Dr. Joanne Stewart of the Hope College chemistry faculty has co-authored two articles focused on chemistry education that were selected for the ACS Editors’ Choice program of the American Chemical Society, receiving twice in a row recognition earned by fewer than one percent of ACS-published articles each year.

The program is an initiative of ACS Publications, a leading scientific journal publisher and a Division of the American Chemical Society.  Every day, 365 days a year, ACS Editors’ Choice features a new scientific article of broad public interest made open to anyone at no charge.  The selections are made from among the approximately peer-reviewed 44,000 articles that ACS Publications prints across the society’s 44 journals annually.

The articles co-authored by Stewart, featured on Tuesday and Wednesday, March 3 and 4, each highlight the results of a national survey regarding the teaching of undergraduate inorganic chemistry.  They were published by the “Journal of Chemical Education.”

The papers provide a detailed look at how inorganic chemistry is taught in the United States.  The research developed through work that Stewart has been conducting during the past seven years as part of the leadership team of the international community of practice IONiC (the Interactive Online Network of Inorganic Chemists).

“The American Chemical Society promotes study in five chemistry subdisciplines: analytical, biochemistry, inorganic, organic and physical.
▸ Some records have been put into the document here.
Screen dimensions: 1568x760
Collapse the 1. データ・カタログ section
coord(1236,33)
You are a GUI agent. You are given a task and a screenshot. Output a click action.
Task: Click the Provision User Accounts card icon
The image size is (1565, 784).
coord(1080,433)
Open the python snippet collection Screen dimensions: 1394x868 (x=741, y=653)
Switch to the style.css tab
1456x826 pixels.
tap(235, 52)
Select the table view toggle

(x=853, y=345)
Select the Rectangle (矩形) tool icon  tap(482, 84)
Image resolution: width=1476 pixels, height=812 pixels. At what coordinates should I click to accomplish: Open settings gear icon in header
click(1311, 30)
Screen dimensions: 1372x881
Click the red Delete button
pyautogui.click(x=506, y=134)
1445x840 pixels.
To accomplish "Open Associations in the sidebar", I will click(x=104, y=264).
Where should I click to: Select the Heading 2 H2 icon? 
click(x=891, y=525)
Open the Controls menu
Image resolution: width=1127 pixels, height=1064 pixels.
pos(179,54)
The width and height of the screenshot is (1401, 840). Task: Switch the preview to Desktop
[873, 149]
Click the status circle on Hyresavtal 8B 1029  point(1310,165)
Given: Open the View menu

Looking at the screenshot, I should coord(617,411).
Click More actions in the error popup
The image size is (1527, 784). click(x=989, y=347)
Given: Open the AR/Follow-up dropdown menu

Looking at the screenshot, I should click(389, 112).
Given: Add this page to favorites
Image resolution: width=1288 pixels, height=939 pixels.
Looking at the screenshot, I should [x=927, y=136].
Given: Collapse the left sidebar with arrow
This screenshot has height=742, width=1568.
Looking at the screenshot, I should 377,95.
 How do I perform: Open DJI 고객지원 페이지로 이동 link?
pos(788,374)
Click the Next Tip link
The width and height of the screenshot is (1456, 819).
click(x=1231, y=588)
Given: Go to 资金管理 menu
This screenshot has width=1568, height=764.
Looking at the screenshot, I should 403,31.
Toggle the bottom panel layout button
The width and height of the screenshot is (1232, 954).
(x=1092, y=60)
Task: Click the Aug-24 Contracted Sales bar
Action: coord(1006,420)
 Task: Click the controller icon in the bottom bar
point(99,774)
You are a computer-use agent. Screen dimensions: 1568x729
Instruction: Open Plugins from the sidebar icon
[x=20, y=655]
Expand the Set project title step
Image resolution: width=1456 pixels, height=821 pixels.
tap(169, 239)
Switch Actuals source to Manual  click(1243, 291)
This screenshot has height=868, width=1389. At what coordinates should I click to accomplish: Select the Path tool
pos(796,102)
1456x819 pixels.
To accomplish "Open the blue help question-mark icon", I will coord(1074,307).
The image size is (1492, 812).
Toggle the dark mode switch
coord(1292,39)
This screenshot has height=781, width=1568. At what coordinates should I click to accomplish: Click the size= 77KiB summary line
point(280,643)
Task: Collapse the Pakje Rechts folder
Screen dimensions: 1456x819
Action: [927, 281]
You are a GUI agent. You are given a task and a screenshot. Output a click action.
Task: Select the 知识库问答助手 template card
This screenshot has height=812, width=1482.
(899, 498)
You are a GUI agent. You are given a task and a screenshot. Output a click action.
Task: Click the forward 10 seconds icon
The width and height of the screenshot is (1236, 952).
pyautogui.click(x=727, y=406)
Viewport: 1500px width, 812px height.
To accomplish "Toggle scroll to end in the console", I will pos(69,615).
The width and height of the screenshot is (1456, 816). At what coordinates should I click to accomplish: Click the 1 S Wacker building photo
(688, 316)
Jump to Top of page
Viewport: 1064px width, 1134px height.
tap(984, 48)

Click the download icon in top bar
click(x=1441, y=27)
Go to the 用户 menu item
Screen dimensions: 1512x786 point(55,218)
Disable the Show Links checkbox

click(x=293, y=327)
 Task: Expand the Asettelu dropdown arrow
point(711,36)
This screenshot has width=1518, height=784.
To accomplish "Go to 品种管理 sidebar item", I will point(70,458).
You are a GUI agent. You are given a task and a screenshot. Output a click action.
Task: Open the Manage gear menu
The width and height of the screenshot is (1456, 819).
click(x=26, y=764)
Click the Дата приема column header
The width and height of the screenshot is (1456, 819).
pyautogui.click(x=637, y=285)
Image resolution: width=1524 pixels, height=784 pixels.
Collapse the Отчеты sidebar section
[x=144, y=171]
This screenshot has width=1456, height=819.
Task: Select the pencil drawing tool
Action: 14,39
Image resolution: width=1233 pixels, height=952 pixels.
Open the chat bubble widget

Of these, inorganic has arguably the broadest and least well-defined curriculum,” Stewart said.  “This is partly for historical reasons related to how the subdiscipline itself developed and partly for ‘local context’ reasons as different institutions developed very different approaches.”

“The first paper reports on the ‘foundation’ inorganic chemistry course and the second paper on the ‘in-depth’ course. This language comes from the American Chemical Society's Committee on Professional Training,” she said.  “While the language implies that colleges have an introductory course followed by a more advanced course that builds on the first, the study found that few schools follow this model. Realizing this, the papers try to answer the question ‘How is inorganic chemistry taught?’”

As the second abstract notes, “The results confirm diversity in the inorganic chemistry curriculum and the need for awareness that students leave degree programs with varying understanding of inorganic chemistry based on the coursework offered at their respective institutions.”

Stewart has been active at the national level for more than two decades in efforts to enhance science education.  She has held or administered multiple grants, from agencies and organizations including the National Science Foundation (NSF) and Howard Hughes Medical Institute (HHMI), for projects focused on science education nationally as well as on the Hope campus.  Through the years, she has made presentations on interdisciplinary learning and communities of practice at off-campus workshops sponsored by the Mellon Foundation, the NSF and the Howard Hughes Medical Institute, among others.  She co-edited the 2013 book “Connected Science,” focused on making college science education more effective and engaging.

She was a 2005-06 Carnegie Scholar in the Carnegie Academy for the Scholarship of Teaching and Learning (CASTL), which engaged 21 college and university faculty in projects that explored the integration of learning across courses, over time, and between campus and community life.  In 2012 she was named a Teagle Pedagogy Fellow in the “Lattice for Pedagogical Research and Practice” program developed by the Great Lakes Colleges Association (GLCA) to enhance student learning and achievement.

Stewart has been a member of the Hope faculty since 1988, and her professional interests include chemistry research as well science teaching.

In 1996, she was one of the first two recipients of the college’s “Provost’s Award for Excellence in Teaching” (now the “Janet L. Andersen Excellence in Teaching Award”).  In 2009, she was chosen to speak through the “Last Lecture Series” organized by the college’s chapter of the national Mortar Board honorary society.  She has mentored more than 60 undergraduates in collaborative research, in both her current initiatives and in her work in synthetic inorganic chemistry.